# libnodave readbyte > MAXPDU



## jangbu (7 Februar 2010)

Hallo,

kann mir jemand sagen, wie ich mit nodave.readbyte mehr als 200 Bytes einlesen kann. Ich muss einen größeren Block Realwerte einlesen und ab 200 Byte liest readbyte nur noch Mist.

Danke
jangbu


----------



## MW (8 Februar 2010)

Wenn du mit einer Anfrage mehr Daten aus der SPS holen willst, musst du ReadmanyBytes verwenden.

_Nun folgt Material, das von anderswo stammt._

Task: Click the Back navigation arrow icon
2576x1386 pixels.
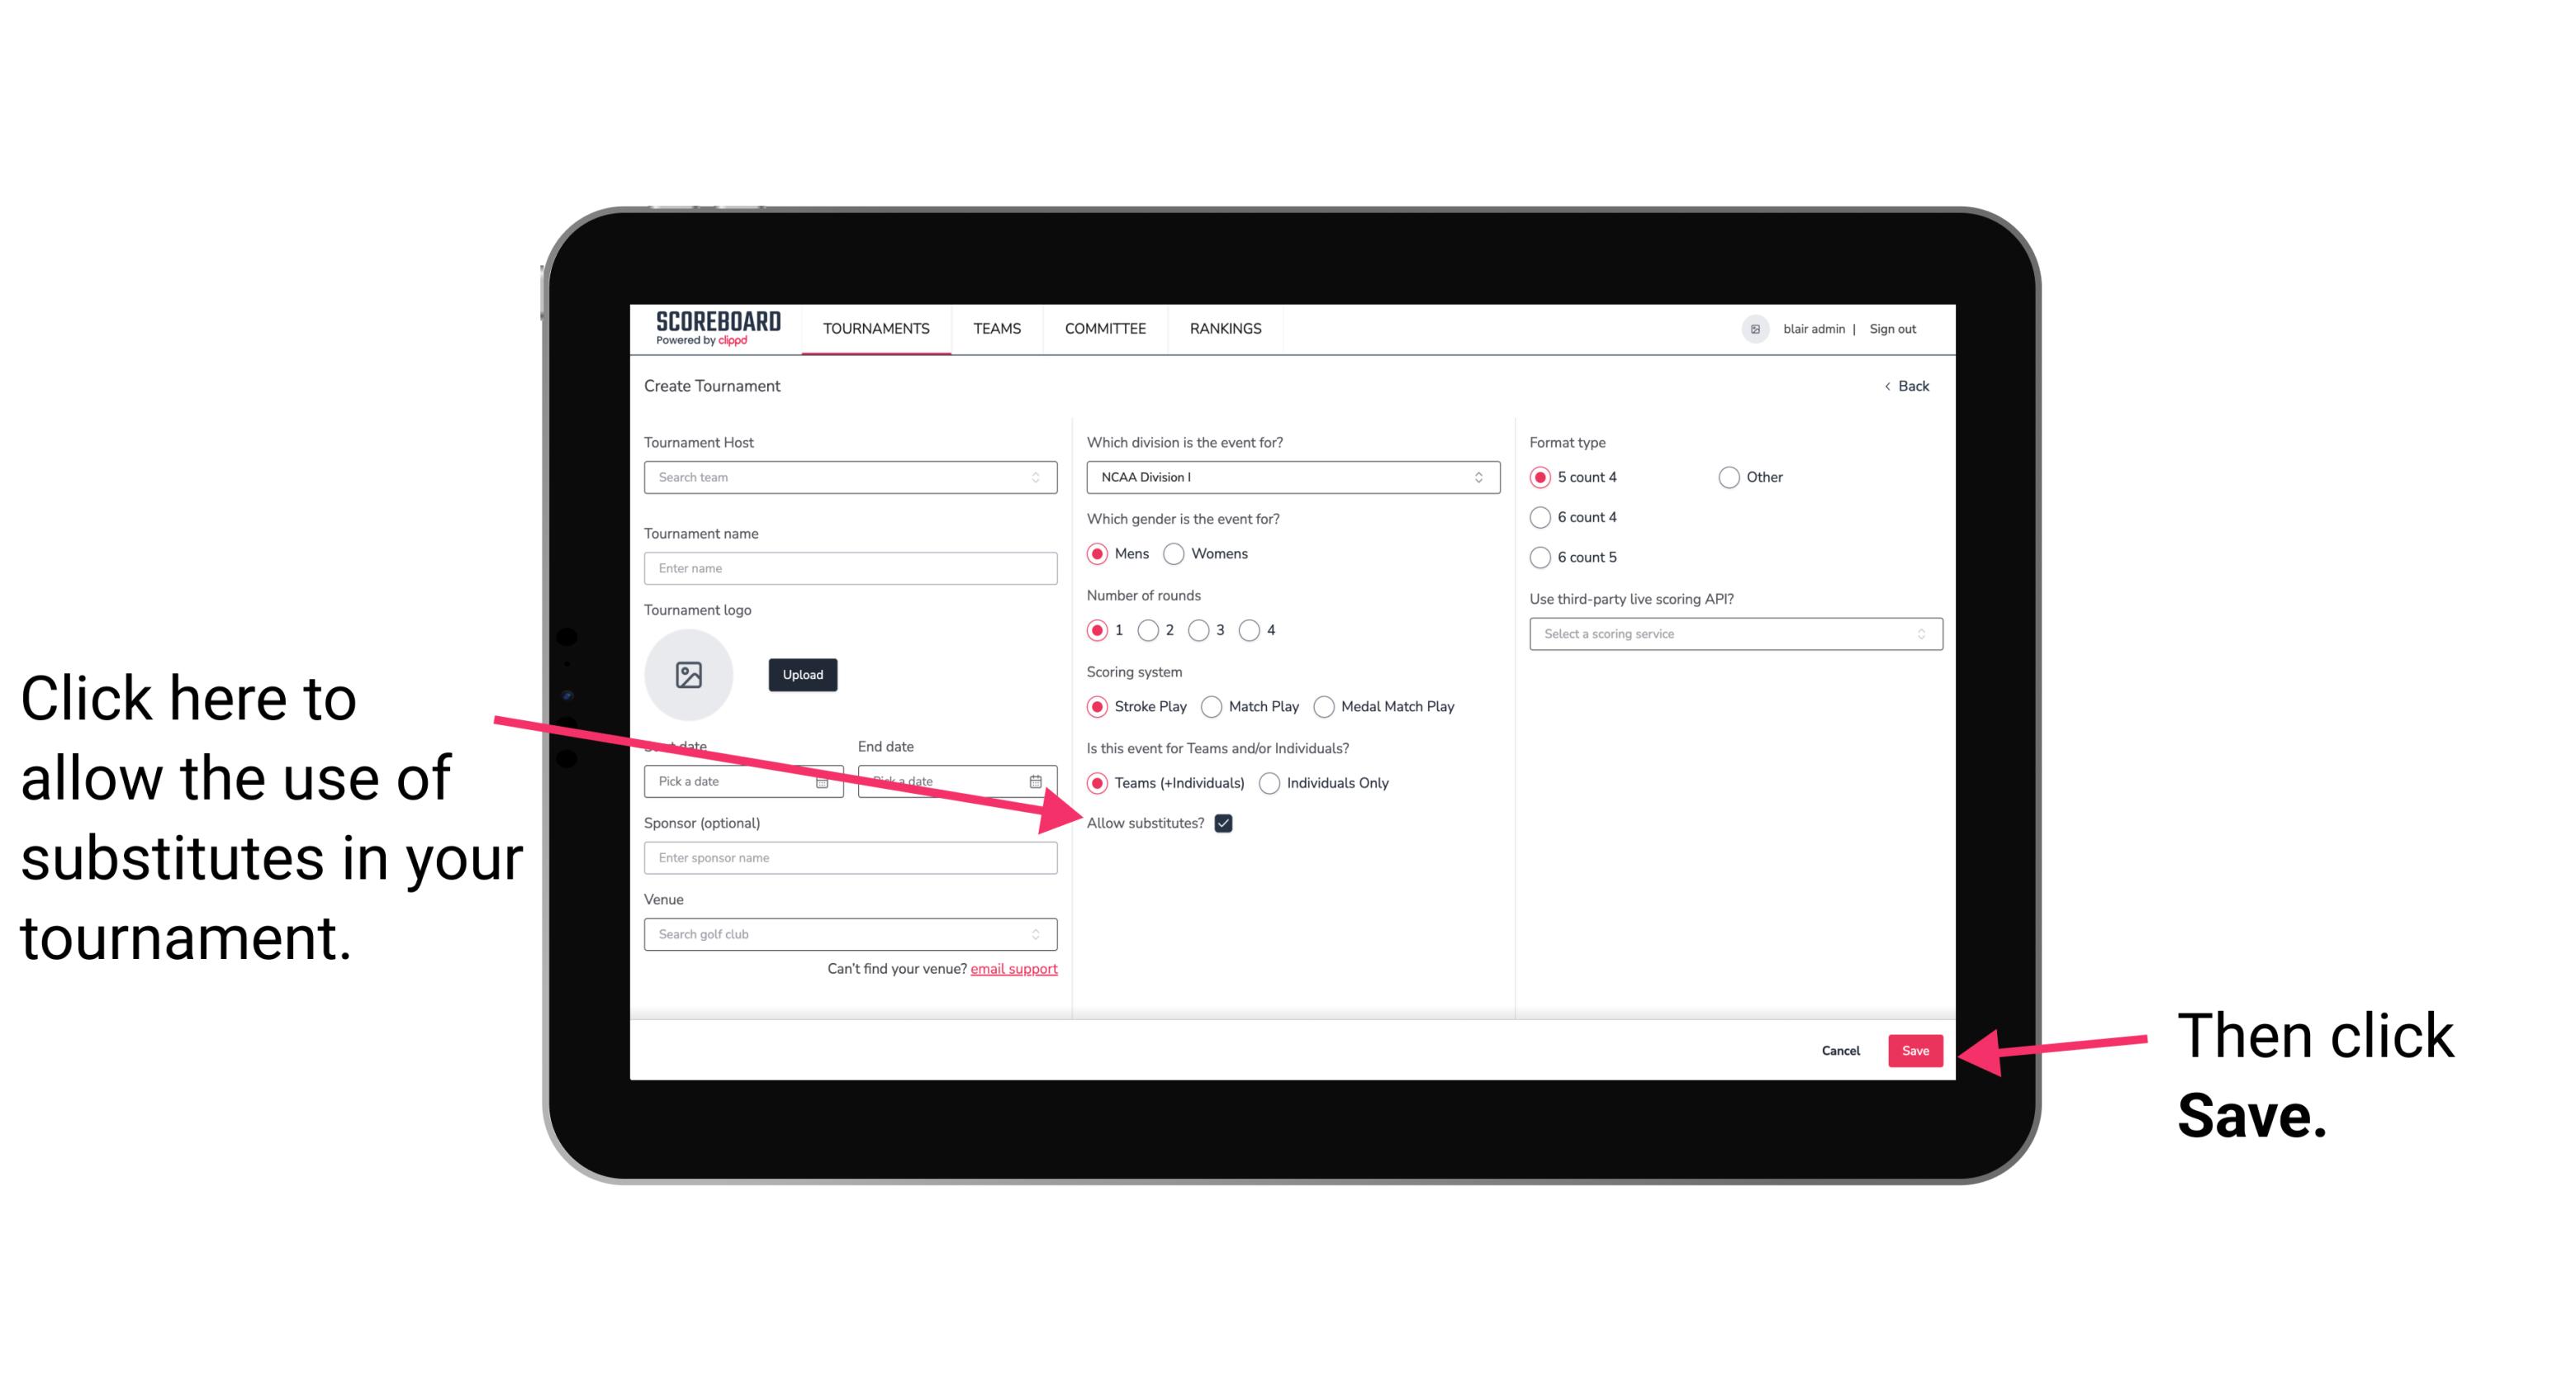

Readmanybytes liest die daten dann mit mehreren Aufrufen(je nach max PDU-Größe) von der SPS.


----------



## jangbu (8 Februar 2010)

*re*

Danke MW, aber ich arbeite mit Delphi und steht die Methode ReadManyByte nicht zur Verfügung!!

jangbu


----------



## MW (8 Februar 2010)

jangbu schrieb:


> Danke MW, aber ich arbeite mit Delphi und steht die Methode ReadManyByte nicht zur Verfügung!!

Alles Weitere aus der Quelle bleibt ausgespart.